Last Updated: 2006-02-15


To estimate and compare rates of events, the count of events for each indicator was modeled using a Poisson or negative binomial distribution, depending on which distribution provided the best model fit. Relative risks were estimated for each region and for each sex within each region. Parameters included in the model consisted of region, sex, age, a region by sex interaction, and if age was modeled as a continuous variable, then both the linear and quadratic terms were included. The reference groups for region and sex were Manitoba and male/female combined sex, respectively. If age was modeled as a categorical variable, then the oldest age group was used as a reference group.

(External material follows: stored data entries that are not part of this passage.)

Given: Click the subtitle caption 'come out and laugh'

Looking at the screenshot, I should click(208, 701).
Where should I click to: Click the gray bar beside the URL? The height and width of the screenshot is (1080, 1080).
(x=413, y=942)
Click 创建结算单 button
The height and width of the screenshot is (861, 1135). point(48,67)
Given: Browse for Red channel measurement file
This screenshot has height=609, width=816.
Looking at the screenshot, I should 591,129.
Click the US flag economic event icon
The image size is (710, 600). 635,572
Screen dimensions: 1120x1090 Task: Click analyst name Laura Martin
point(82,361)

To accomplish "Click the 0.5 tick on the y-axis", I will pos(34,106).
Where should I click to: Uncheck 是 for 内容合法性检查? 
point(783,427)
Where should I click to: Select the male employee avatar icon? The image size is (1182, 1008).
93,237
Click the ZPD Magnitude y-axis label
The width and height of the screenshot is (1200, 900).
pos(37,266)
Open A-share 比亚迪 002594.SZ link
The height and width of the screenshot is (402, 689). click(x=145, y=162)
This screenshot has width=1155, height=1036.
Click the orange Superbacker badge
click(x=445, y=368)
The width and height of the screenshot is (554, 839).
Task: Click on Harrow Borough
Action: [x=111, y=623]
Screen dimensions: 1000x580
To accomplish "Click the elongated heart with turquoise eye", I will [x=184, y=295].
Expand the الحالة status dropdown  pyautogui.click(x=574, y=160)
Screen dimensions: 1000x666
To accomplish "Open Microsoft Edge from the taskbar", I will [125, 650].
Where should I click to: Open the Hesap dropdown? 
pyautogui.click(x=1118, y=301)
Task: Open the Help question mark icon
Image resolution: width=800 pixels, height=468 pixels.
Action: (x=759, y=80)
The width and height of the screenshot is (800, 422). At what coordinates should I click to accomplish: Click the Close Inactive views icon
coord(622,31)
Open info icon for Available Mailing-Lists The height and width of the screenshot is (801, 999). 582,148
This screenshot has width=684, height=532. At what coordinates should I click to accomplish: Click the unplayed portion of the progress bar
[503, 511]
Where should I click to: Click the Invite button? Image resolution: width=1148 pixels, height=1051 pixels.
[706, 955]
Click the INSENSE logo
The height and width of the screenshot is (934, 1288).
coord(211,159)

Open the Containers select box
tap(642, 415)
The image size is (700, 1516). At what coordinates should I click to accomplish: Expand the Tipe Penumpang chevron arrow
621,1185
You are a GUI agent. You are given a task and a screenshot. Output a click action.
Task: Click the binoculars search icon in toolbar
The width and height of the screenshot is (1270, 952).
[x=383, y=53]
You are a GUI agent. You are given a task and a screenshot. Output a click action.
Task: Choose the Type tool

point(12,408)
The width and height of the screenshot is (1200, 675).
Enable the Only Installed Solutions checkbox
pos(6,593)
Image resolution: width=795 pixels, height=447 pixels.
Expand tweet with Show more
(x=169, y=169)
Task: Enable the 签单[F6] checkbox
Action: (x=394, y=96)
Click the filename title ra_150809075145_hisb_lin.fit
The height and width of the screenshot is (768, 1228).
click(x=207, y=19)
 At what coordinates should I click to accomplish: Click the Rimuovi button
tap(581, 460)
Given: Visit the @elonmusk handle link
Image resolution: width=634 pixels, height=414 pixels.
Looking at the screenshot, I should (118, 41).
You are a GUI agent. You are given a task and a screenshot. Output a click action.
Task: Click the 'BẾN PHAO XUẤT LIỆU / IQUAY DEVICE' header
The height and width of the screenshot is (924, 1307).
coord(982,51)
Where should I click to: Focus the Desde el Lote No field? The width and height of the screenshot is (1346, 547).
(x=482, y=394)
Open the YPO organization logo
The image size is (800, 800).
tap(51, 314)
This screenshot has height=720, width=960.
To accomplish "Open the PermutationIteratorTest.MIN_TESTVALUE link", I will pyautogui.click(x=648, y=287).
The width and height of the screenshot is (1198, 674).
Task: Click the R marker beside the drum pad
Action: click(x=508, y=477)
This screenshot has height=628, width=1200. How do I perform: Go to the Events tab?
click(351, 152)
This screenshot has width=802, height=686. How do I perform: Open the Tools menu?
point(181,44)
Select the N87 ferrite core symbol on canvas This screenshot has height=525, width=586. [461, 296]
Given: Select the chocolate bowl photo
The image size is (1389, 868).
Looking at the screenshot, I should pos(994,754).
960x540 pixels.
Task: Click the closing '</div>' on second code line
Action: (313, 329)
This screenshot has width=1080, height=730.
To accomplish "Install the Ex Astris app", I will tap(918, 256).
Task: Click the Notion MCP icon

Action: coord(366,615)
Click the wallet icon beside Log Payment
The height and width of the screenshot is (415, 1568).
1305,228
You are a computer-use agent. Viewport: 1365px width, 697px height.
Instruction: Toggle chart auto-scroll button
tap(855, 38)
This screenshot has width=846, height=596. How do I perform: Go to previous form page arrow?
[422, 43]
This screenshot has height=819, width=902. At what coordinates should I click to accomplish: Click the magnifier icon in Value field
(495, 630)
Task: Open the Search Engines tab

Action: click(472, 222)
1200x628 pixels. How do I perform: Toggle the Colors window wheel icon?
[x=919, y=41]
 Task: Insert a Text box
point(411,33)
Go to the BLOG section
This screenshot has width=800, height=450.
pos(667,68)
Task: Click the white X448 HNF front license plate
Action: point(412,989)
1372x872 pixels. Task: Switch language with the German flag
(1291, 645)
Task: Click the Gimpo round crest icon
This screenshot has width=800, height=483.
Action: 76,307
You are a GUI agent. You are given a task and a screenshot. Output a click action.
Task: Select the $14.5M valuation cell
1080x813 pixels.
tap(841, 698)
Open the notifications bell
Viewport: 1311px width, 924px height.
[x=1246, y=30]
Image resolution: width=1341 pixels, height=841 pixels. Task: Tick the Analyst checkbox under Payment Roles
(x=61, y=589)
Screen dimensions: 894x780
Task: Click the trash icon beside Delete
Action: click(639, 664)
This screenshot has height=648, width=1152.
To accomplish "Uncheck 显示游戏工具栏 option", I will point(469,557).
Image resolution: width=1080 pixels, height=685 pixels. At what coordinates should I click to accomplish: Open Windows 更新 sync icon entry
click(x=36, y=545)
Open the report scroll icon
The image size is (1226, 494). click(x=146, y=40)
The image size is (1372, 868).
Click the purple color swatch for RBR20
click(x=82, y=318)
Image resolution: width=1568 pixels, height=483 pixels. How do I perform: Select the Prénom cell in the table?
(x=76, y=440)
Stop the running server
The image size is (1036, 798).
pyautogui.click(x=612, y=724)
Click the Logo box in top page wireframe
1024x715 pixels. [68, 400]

To estimate relative risks of rates rather than events, the log of the population count in each region by sex by age stratum was included in the model as an offset. Contrasts were calculated from the parameter estimates of the model to calculate relative risks for each region as well as for each sex within each region. These contrasts also compared the relative risk for each region (or for each sex within each region) to the overall provincial relative risk. The values obtained from the contrasts were actually a linear combination of the natural logarithm of the parameter estimates, so an exponential transformation was necessary to obtain a tangible relative risk of events. Finally, the estimated rates were calculated by multiplying the Manitoba overall crude rate by the appropriate relative risk estimate.